Что-то происходило непривычно сегодня, и Антипов-старший не сразу догадался, что. Он уже часа два как приехал, а Ника не пилила его, не упрекала и не возмущалась, что он не занят никаким важным делом. То ли её тоже коснулся мягкий зареченский воздух, то ли ей и вправду стоило почаще встречаться с тёщей: больше всего на свете Антипова-старшая боялась стать похожей на свою мать. Села рядом на крыльце, взъерошенная, в антиповской просторной рубашке, с погремушкой в кармане и пустышкой на прищепке у ворота, сказала: ты представляешь, у них завтра престольный праздник - раз, родительская суббота - два, ярмарка - три. Это же всё ужасно интересно, оно всё настоящее, понимаешь? А в соседнем Ефремове, сказала, умелец Анатолий Евграфович Тенишев пишет темперой сцены из жизни святых отшельников на круглых спилах плакучей ивы. Съездим посмотреть? Лизка говорит, у председателя можно моторку взять, по воде быстрее.
В ней теперь как будто проступала давешняя, двадцатилетняя Ника, ещё не Антипова, третьекурсница истфака с мальчишеской стрижкой и непроизносимой польской фамилией. Антипов тогда любил её больше жизни, а теперь-то, что говорить, привык. Все сегодня были необыкновенно хороши - и Найдёнова, и Елизавета, и Антипова-старшая; весна катилась по свету солнечным шаром, и от этого ему, рассудительному человеку, вдруг мягко и сладко затосковалось.
Семья Филимоновых пришла полным составом после обеда и заявила о намерении остаться у Антиповых, по меньшей мере, до ночи. Дача у них была расположена в низине, и если по августовской жаре это расценивалось как некоторое даже удобство, то сейчас обнаружилось, что весь двор залит водой по щиколотку, а кое-где и выше. Филимоновы-младшие были очень довольны этим обстоятельством, а старшие не очень.
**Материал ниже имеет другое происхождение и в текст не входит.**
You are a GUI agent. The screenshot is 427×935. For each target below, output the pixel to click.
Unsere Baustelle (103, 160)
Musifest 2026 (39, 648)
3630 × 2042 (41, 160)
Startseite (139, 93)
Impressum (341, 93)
Расположились во дворе, поставили самовар снова, разговорились о том о сём, начали было обсуждать новости, но после драматического восклицания Филимоновой-старшей: «Господи, ну где эти новости и где мы!» остановились. Филимонов-старший отметил одно интереснейшее обстоятельство: никому на работе он никогда не рассказывал про отпуск в Заречном, ограничиваясь скупым «ездили с семьёй в деревню». Даже когда в прошлом году, аккурат тридцать первого августа, поймал леща почти на четыре килограмма и задокументировал его во всех возможных ракурсах, ни единому коллеге не показал фотографий.
- Правильно, - сказал Антипов-старший. - А то позавидуют ещё, приедут. А у нас тут императрица с утопленником. Объясняй им потом. Я тоже никому не говорю. Места, понимаешь ли, знать надо.
Елизавета сказала, что завтрашняя ярмарка уже обустраивается на слободке, и там уже можно купить что-нибудь интересное. Например, варенья из райских яблочек или леденцов детям. Рыба, опять же, копчёная, солёная черемша, настоечки, всё такое. Филимонов-старший сразу же отреагировал на настоечки и повлёк всех гулять. Тем более, что младенец Дарья проснулась в плохом настроении и применила акустическое оружие против присутствующих. Дома осталась только Ника, такова была её сегодняшняя печальная судьба.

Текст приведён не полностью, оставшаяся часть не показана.